Recentemente, Gehring et al.(24) demonstraram que na proteína EntB bifuncional a atividade de montagem de enterobactina reside na porção C-terminal (resíduos 188 a 285) e mostrou que EntB deve ter um domínio de proteína transportadora apo-aril C-terminal que sofre fosfopantetoinilação covalente, muito provavelmente na serina 245, localizada em uma sequência de consenso. A comparação da extremidade carboxi-terminal de AngB com os polipeptídeos AngG e a extremidade carboxi-terminal de EntB identificou um domínio semelhante (FLGLDSI) com um resíduo de serina localizado na posição 248. Em AngB, este domínio se estende dos aminoácidos 243 a 249, e também está presente nas porções correspondentes das proteínas AngG. Nossos resultados demonstraram que uma mutação S248L resulta na perda da atividade G enquanto conserva a atividade B, indicando que este resíduo de serina é essencial para a atividade G. No entanto, não foi possível determinar se a perda de atividade G causada pela mutação em AngB é devido a um efeito nos polipeptídeos AngG apenas ou também na sequência correspondente na extremidade carboxi-terminal de AngB. O que está claro é que a mesma mutação no mutante apolar B & # x02212 G & # x0002b :: K, que deveria apenas sintetizar os polipeptídeos AngG, resulta na perda da atividade G. Uma vez que esta mutação foi uma única alteração de nucleotídeo resultando na mutação S248L, é provável que a alteração esteja ocorrendo apenas no nível da proteína, fornecendo assim mais provas da existência dos polipeptídeos AngG nessas cepas. Os resultados de experimentos de fosforilação in vivo sugerem que a extremidade carboxi-terminal de AngB funciona como uma proteína transportadora de arila envolvida na montagem da molécula de anguibactina. Uma vez que a mutação S248L abole a atividade G em uma cepa que deveria sintetizar apenas os polipeptídeos AngG, é razoável pensar que o local S248 em AngG também é modificado e que AngG é uma proteína transportadora de arila, embora esses polipeptídeos modificados não tenham sido detectados em V. anguillarum.

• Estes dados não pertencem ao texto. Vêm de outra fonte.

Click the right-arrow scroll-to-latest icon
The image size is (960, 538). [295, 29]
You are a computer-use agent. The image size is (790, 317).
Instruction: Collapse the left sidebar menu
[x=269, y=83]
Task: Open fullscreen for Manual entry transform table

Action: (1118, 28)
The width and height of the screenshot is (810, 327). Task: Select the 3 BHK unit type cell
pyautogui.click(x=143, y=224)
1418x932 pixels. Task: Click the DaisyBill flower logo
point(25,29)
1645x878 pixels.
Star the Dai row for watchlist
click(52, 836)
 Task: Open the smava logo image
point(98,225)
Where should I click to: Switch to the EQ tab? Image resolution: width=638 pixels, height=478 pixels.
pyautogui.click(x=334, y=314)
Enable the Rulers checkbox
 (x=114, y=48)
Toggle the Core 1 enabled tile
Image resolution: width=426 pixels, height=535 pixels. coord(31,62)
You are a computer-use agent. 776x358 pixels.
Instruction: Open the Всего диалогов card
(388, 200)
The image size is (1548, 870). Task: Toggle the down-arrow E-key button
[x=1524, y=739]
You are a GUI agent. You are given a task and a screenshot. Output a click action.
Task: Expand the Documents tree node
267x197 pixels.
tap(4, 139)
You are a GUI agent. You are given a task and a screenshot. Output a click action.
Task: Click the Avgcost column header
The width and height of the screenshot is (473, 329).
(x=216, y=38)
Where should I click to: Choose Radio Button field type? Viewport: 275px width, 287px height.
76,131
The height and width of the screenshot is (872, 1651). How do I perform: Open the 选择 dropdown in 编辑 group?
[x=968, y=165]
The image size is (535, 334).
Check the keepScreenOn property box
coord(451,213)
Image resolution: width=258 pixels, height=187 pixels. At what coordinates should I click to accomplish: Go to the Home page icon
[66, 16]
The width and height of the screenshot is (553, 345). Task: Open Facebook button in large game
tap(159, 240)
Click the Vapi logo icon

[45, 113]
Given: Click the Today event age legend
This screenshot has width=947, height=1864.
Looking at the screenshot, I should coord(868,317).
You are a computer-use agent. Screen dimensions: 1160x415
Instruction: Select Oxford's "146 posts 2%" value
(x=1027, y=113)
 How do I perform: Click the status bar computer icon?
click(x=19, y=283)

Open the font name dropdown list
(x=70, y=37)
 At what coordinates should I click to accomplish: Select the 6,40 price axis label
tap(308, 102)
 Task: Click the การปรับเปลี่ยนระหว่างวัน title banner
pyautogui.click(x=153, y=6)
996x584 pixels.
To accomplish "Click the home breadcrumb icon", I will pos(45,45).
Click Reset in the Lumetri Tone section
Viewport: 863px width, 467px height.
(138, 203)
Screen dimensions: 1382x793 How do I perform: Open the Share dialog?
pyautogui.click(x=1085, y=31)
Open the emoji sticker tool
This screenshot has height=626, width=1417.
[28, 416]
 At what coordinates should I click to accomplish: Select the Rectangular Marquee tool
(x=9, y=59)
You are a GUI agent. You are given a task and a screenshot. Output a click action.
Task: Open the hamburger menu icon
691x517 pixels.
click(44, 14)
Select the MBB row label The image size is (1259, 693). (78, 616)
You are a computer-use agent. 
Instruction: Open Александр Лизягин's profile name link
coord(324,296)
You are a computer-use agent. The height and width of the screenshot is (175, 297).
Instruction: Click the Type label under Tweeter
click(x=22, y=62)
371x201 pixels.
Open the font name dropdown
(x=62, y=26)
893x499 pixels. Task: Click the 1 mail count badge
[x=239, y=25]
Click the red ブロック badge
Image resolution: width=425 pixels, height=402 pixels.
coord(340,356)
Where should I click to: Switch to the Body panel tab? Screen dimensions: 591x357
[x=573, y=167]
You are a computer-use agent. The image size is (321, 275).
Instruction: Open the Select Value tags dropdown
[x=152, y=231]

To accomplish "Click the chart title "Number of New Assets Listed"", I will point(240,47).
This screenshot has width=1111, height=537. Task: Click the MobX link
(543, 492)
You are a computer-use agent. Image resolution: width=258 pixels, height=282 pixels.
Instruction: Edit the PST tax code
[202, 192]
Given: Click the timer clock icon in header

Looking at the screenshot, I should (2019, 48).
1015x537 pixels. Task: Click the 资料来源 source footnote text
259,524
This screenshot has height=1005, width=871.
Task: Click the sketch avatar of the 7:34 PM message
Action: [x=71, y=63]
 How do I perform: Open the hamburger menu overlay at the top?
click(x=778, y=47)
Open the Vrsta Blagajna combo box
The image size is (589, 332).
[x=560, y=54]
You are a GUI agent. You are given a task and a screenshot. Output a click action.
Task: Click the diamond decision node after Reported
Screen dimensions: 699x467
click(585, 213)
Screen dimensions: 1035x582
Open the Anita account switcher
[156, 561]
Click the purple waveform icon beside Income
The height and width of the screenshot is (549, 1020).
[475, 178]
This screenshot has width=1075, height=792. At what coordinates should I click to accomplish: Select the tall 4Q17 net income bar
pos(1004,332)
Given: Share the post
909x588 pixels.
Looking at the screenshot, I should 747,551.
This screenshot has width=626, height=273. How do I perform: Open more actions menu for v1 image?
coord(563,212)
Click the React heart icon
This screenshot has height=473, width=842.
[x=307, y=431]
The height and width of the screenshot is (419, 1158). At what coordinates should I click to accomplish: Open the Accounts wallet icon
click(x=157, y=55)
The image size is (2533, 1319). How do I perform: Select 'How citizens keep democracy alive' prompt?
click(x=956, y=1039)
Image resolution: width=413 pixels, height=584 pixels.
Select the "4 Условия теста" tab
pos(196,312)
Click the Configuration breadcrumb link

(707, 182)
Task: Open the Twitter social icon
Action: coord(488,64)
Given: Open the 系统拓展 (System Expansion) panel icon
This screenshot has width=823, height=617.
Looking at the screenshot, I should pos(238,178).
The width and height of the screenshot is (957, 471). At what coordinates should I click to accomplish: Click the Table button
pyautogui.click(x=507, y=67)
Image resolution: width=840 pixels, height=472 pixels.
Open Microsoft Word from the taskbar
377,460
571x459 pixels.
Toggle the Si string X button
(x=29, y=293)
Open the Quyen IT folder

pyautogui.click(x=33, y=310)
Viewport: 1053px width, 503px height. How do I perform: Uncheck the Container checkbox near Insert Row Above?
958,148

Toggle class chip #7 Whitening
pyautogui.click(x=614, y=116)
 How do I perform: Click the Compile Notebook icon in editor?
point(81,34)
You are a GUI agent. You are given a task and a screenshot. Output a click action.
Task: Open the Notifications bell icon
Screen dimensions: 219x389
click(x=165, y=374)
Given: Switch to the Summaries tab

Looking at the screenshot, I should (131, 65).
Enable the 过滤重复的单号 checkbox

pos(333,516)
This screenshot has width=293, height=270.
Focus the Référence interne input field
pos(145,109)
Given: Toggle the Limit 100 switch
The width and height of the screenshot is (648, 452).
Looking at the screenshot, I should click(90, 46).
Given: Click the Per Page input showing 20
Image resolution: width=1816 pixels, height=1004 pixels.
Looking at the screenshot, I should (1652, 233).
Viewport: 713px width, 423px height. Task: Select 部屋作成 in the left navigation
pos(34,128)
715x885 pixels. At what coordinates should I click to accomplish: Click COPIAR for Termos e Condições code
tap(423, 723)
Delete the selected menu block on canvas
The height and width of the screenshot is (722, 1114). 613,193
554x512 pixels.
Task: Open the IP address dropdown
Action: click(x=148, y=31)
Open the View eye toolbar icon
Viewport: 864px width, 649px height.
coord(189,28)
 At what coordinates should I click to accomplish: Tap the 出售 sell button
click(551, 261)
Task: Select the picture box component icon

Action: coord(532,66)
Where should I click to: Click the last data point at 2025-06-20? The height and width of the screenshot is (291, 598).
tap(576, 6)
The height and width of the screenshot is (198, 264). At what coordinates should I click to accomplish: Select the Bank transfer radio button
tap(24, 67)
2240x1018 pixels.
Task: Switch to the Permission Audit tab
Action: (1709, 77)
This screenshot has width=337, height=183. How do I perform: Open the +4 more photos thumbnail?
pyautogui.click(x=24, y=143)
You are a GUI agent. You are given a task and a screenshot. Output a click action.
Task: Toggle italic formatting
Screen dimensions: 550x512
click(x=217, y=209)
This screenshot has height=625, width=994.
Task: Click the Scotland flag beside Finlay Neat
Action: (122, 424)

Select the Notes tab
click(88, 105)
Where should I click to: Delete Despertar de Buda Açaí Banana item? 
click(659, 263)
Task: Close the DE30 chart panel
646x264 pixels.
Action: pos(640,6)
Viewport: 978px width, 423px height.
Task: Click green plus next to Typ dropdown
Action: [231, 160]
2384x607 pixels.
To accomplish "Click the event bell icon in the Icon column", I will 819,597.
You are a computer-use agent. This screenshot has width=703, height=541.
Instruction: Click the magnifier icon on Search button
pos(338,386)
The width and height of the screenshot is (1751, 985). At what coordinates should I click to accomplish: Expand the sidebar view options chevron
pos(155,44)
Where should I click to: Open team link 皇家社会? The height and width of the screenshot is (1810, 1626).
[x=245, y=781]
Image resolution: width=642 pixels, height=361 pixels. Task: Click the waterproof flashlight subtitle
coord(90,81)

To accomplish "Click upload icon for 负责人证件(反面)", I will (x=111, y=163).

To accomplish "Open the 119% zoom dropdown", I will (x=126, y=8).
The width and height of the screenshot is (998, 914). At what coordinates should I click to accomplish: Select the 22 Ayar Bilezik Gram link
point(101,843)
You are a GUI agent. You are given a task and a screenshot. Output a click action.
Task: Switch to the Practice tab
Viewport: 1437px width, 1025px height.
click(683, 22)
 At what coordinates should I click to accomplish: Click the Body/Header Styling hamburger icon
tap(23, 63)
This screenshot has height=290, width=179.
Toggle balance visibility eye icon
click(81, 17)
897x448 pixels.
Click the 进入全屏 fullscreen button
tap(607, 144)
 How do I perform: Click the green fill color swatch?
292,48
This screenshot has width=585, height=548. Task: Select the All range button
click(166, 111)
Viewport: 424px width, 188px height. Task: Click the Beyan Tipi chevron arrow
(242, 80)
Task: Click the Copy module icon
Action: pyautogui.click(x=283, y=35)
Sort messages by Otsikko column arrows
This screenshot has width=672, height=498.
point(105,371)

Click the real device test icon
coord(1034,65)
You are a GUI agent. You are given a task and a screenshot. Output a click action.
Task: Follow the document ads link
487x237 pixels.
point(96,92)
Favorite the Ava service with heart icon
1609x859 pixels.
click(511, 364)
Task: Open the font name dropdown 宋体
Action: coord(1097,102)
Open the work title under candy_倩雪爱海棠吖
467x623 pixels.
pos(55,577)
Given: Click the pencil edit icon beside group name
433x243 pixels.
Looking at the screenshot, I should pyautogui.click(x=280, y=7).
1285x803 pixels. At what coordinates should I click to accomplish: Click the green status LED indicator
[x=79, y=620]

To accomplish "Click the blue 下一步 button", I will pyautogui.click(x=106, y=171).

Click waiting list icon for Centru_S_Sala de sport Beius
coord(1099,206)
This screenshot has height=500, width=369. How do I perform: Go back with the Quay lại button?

Nossos esforços atuais são direcionados para elucidar se um ou todos os polipeptídeos menores codificam a atividade G. Também identificamos quadros de leitura abertos dentro da região TAFr que podem codificar as funções responsáveis ​​pela atividade TAFr. As análises destes irão contribuir para a compreensão da natureza molecular da atividade reguladora TAFr codificada pelo V. anguillarum plasmídeo de virulência.